For Jack Leach, the noise coming from the hotel room next to his is a nice problem to have.
“I’m rooming next to Jofra Archer and when he arrived, he was straight on to gaming,” says Leach. “Wow, it was loud.
“He’s got his headphones on so you can’t hear anyone else, you can just hear him shouting at people telling them they are rubbish at whatever he’s playing.”
To even be part of England’s training camp in Southampton is a world away from Leach’s torrid winter, which began when the left-arm spinner contracted sepsis in New Zealand.
On the tour of South Africa that followed almost immediately afterwards, Leach had the symptoms of what he now thinks could have been coronavirus, and was eventually sent home.
Finally fit for the trip to Sri Lanka in March, albeit after a calf injury, Leach was denied once more by the global pandemic that will keep England off the field until the three-Test series against West Indies begins on 8 July.
“I went down with food poisoning in Hamilton,” explains the Somerset man. “That progressed quite dramatically through a 12-hour period and it turned into a sort of sepsis. I was in a very, very bad way.
“I travelled back from New Zealand and didn’t really realise how bad I was. Then it was only a week later that we went to South Africa.
“With all the travel, I picked up a cough, a temperature and just felt shattered. Having been through what I’d been through in New Zealand and all the medication I was on, I struggled to fight that off as well.
“It just wasn’t happening, so we decided the best thing was for me to come home.”
Managing his health is nothing new for the affable 29-year-old, who suffers from Crohn’s disease.
Leach says the lifelong condition is currently under control and has not caused any extra complications during the coronavirus restrictions of the past few months.
“There’s nothing I can really do about what happened in the winter,” he says. “It’s quite unfortunate how it happened. It’s the way it is, so I just have to take it on.”
Before illness struck, Leach was the man in possession of the spinner’s berth in the England Test side, only for his good friend and Somerset team-mate Dom Bess to impress when given the opportunity in South Africa.

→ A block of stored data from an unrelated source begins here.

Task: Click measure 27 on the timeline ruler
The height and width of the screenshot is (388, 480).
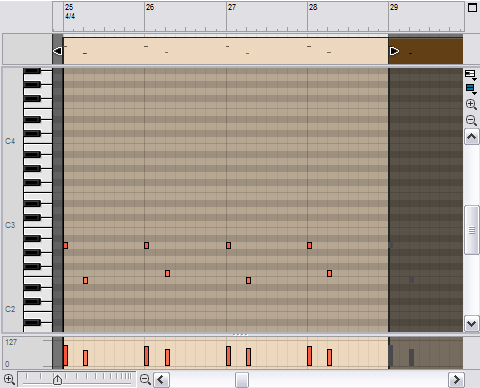Action: pyautogui.click(x=232, y=7)
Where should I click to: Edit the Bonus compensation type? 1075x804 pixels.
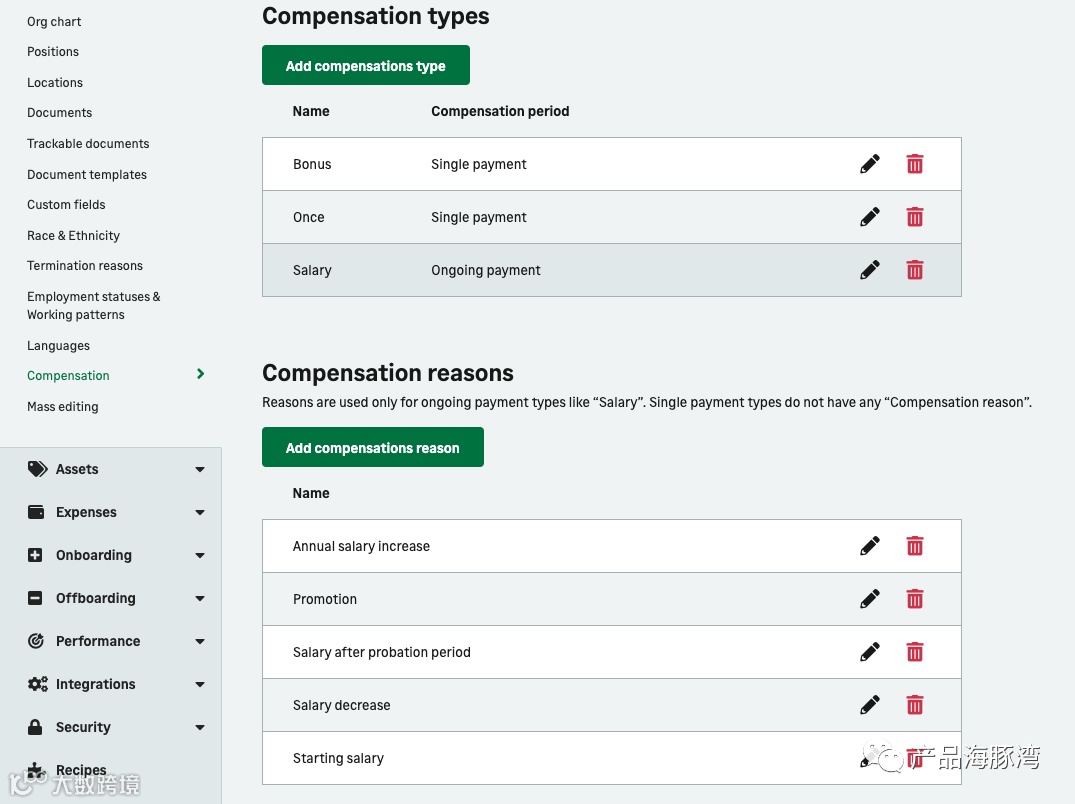(x=870, y=164)
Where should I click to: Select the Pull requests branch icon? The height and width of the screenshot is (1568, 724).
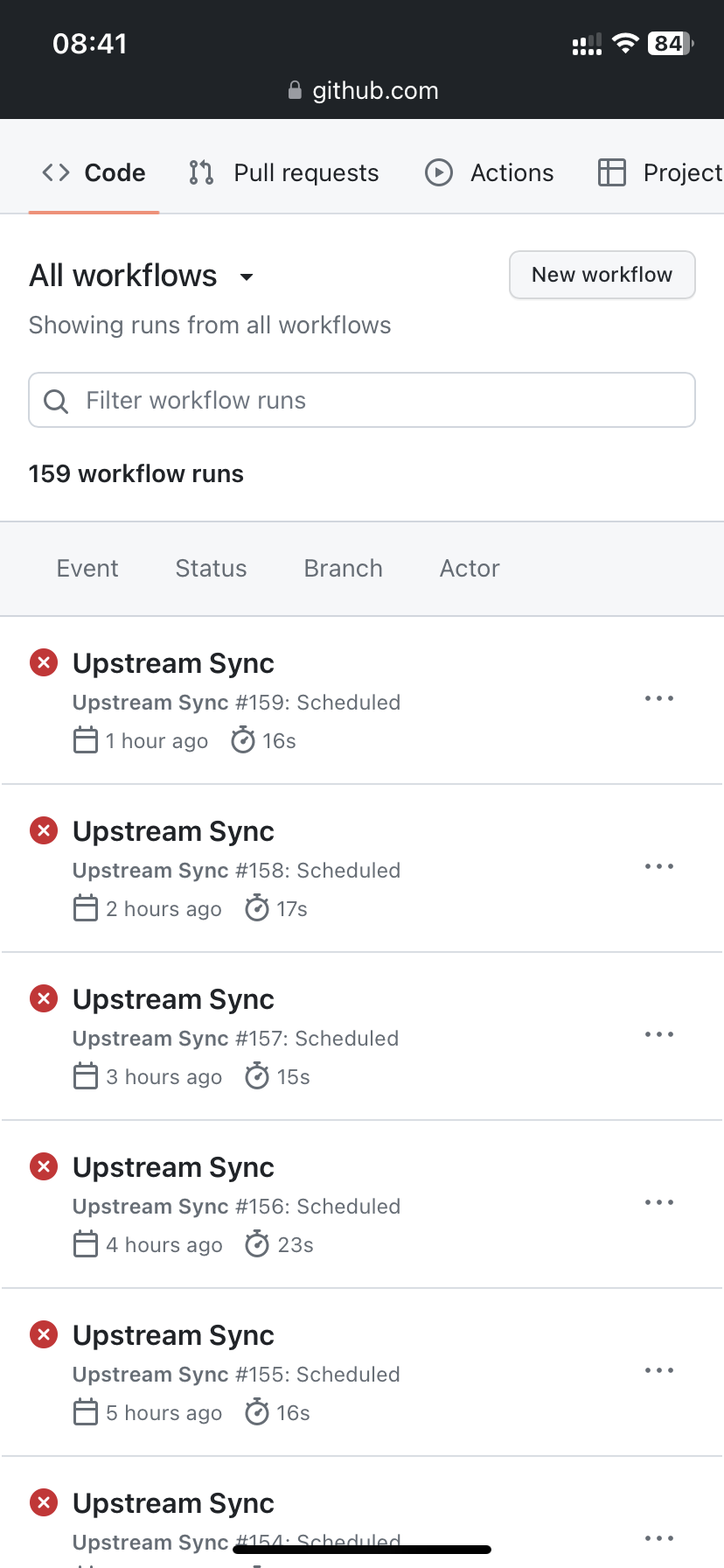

Now both have been joined by the experienced Moeen Ali, who has ended his self-imposed hiatus from Test cricket, and uncapped pair Matt Parkinson and Amar Virdi in vying for a place in the side for the series opener against the Windies.
Leach’s record – 34 wickets in 10 Tests at an average of 29.02 – is more than respectable, yet he believes he has not been at his best with the ball on the international stage, not because of the numbers, but for the way he feels when he pulls on an England shirt.
“It takes a bit of working out mentally how you want to go about things,” he says. “You come from county cricket, where you feel like you are massively involved after performing over and over.
“For England, I feel like I haven’t done that yet and I have a better understanding of why that is. A lot of it is mental.
“It is down to how I feel out there. I want to feel comfortable and I don’t want to be over-thinking.”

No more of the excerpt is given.